The excellent restoration of compression damage nephogram shows the formation process of internal cracks. At the initial loading stage, the concrete structure is in the linear elastic stage. With the increase of loading time, the superposition of internal deformation accumulation and stress concentration leads to the corresponding tensile strength of weak areas and damage. After that, the new area in the internal unit is damaged and deteriorated, and new cracks are formed. Cracks crisscrossed and developed continuously, causing the specimen to expand laterally, eventually forming inverted splayed cracks from top to bottom, and the structure was completely destroyed. It can also be seen from the nephogram that the damage and deterioration of concrete structure under uniaxial compression are essentially the initial fine lines inside, which develop and expand with the extension of loading time, until it runs through the whole test block structure, resulting in the loss of structural bearing capacity.

The concrete with 0%, 1%, and 2% fiber content extracted from Abaqus post-treatment corresponds to the stress and strain of displacement load after 100 freeze-thaw cycles.
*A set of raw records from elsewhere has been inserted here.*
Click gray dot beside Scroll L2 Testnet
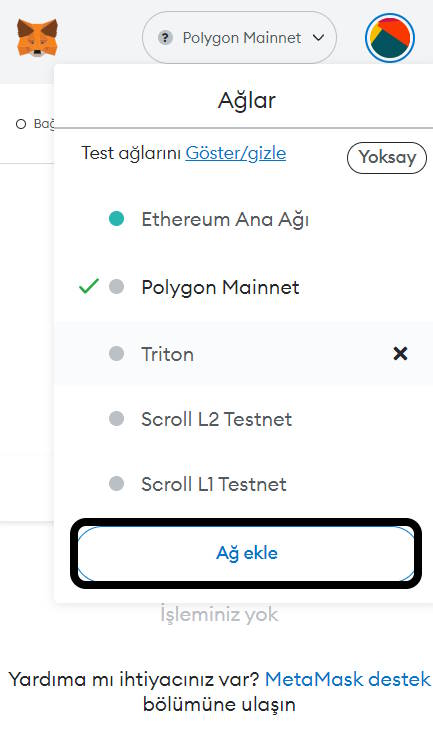The height and width of the screenshot is (738, 433). click(116, 418)
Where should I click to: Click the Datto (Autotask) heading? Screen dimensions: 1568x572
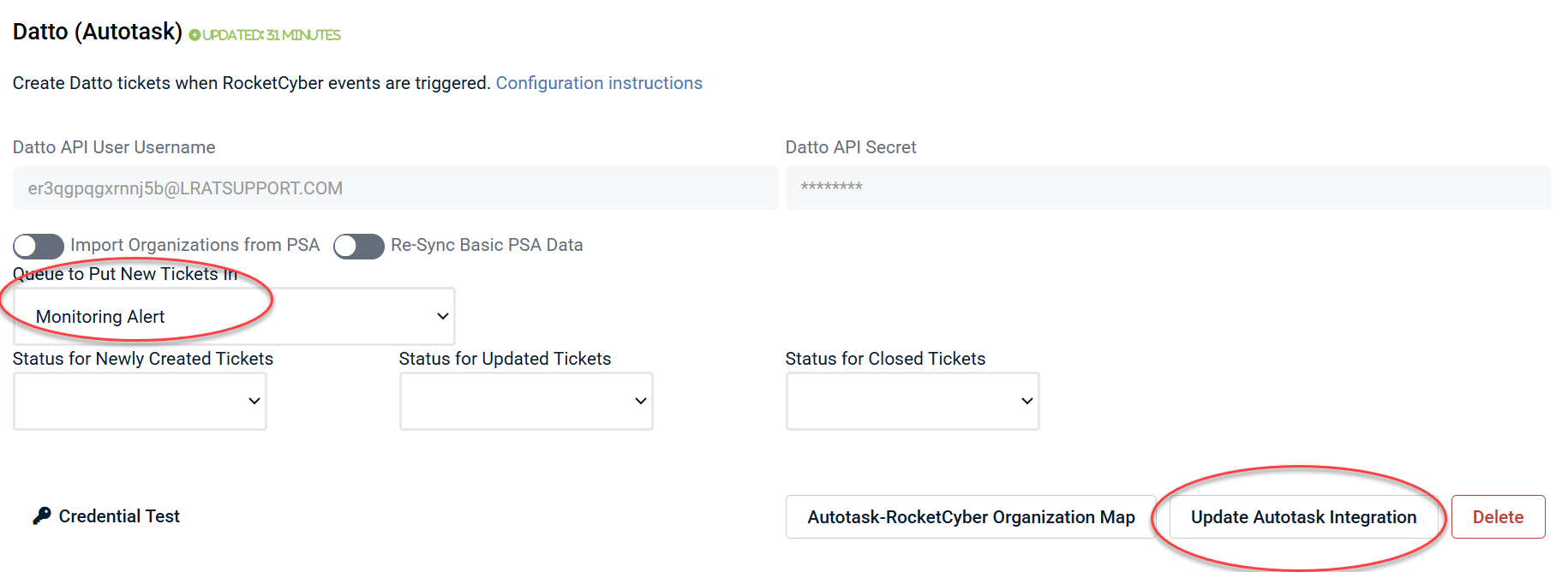coord(98,32)
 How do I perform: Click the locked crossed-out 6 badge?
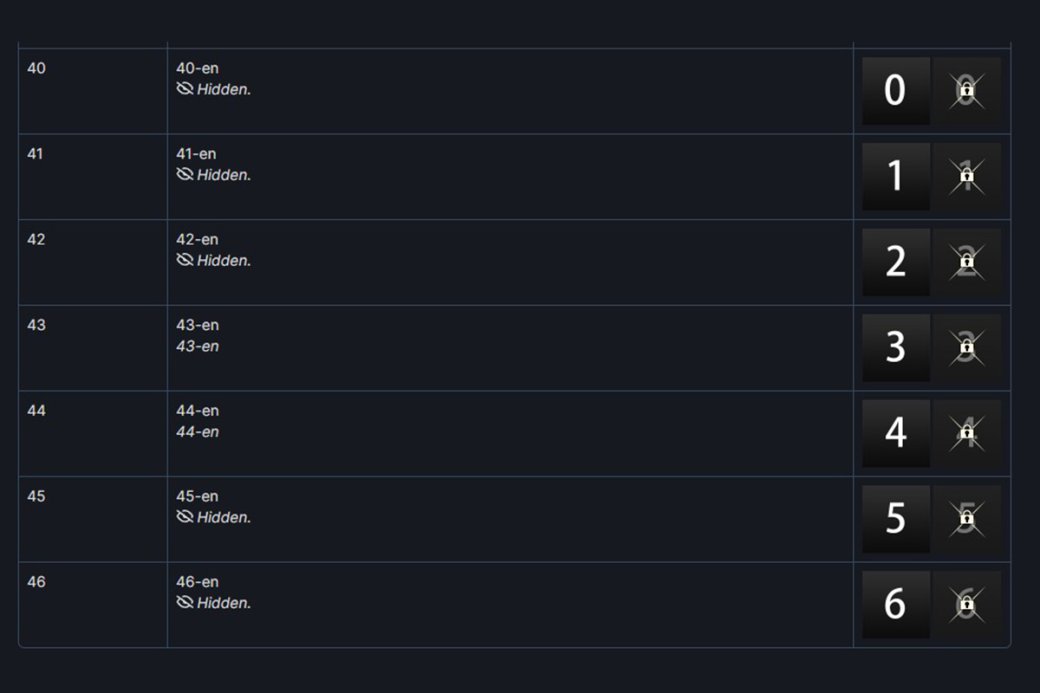tap(966, 604)
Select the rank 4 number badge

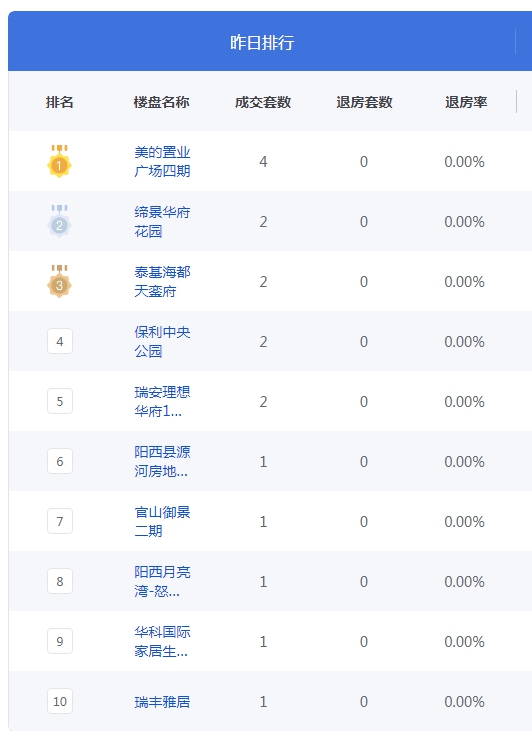[60, 341]
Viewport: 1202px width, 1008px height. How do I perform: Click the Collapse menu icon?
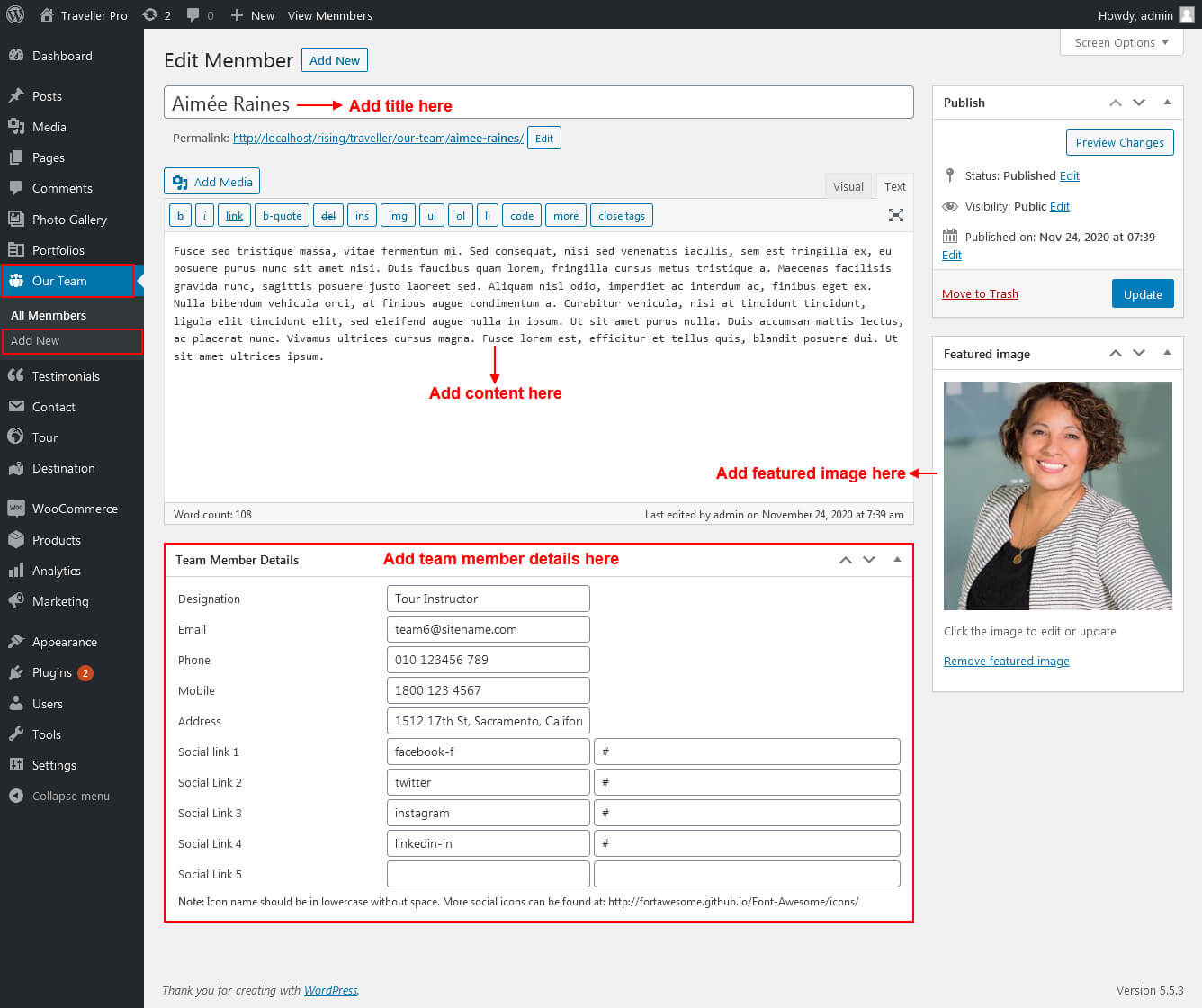[x=15, y=796]
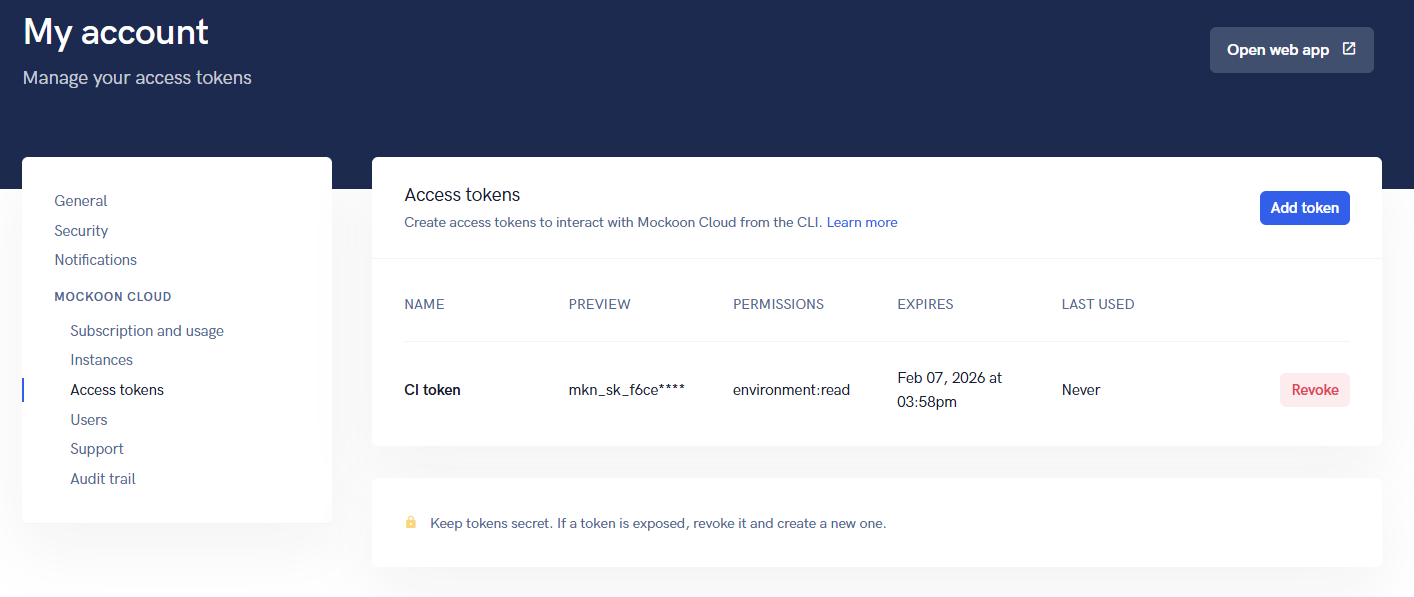Click the external link icon in Open web app
1414x597 pixels.
click(1349, 49)
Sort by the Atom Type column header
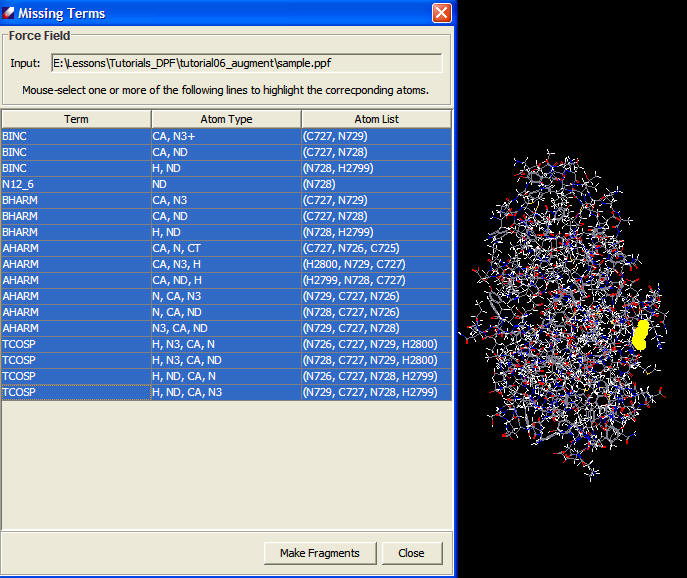 click(226, 119)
Therefore, the stress-strain curves of 100 freeze-thaw cycles are obtained by data processing, as shown in Figure 35.

Concrete is a brittle material composed of coarse and fine aggregates, cement mortar, internal cracks, and pore water. Heteropoly phase system, its strength grade, and applied load together form a stress-strain curve. It is found that the peak point of the stress-strain curve is higher with the increase of fiber content by observing the above curve. With the increase of compressive strength, the frost resistance durability is enhanced, the rising curve is steep, the peak stress increases, and the time to reach the maximum stress lags.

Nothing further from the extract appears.